Three quarters of Icelanders live in or around Reykjavik. That still only makes about 200.000 people, but I can assure you that after 2.5 weeks of glaciers, offroading and general desolation this felt like New York City to me. Three lane “highways”, traffic lights and the need to actually consult a map to find things. We were officially in a big city.


Upon arrival, our first port of call was the house of an old colleague of mine. We hadn’t seen each other in about 10 years, but that’s what Facebook is for (it’s actually the only good use for it). We met the whole family and had a super nice evening. Dinner was very tasty, the various kids interacted despite not having a joint language and being of very different ages and we learned a ton about Iceland that you can only learn when you talk to locals. Thank you Gudrun for having us and congrats Snorri on a well run 10k the next morning!

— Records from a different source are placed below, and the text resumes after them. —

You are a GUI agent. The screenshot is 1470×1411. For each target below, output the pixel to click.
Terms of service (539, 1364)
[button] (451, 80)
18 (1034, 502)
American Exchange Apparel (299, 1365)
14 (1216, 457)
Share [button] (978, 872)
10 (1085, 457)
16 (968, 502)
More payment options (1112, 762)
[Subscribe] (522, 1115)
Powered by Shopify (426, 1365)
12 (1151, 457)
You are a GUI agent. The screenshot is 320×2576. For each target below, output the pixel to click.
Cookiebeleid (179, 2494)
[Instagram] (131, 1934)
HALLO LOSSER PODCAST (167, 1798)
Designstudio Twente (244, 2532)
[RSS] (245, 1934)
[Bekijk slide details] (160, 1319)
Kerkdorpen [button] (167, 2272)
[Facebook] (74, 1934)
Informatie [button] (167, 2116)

After spending the night in our caravan on their driveway we were ready to explore. Actually, we first needed to secure a spot on the city camp site because – somewhat coincidentally – we had picked the day of the biggest party of the year. I am convinced that every(!) single inhabitant of Reykjavik was on the street.

The whole city center was pedestrianised, food, games for kids, a Viking village, concerts, a marathon – everything was happening at once. We sat on the sidewalk and watched/helped Liam draw with chalk for 30mins, we watched some sword practice, we practiced hoola hoops (anyone remember that?). Liam even hitched a ride with a member of the local Harley club. We did manage to see the church and get some good views but the rest of time was spent by just ambling through the city. And the best thing was that all of it happened in amazing sunshine.

The day after the festival we had some time for more traditional sightseeing. The impressive whale museum has life-size replicas, which Liam dutifully measured (a blue whale is 47 Liam steps). And the Perlan has an amazing 360° platform from which you can see all the way to Snæfellsjoküll.


We debated if to do the Blue Lagoon. It is unquestionably one of THE most famous things to do in Iceland, but struck us as potentially overhyped. When we decided to go for it, we realised that pre-bookings were essential. Having never had to plan ahead until now, we had failed to do so. Frantic refreshing of the booking page for a few hours eventually offered up a single option, which we quickly grabbed. Verdict: Very well-done experience in general (complete with in-lagoon bar), but overrun with tourists to the extent where it gets annoying. Also, there was essentially nothing to do for kids, so Liam quickly got bored. Overall, I prefer the “regular” pools.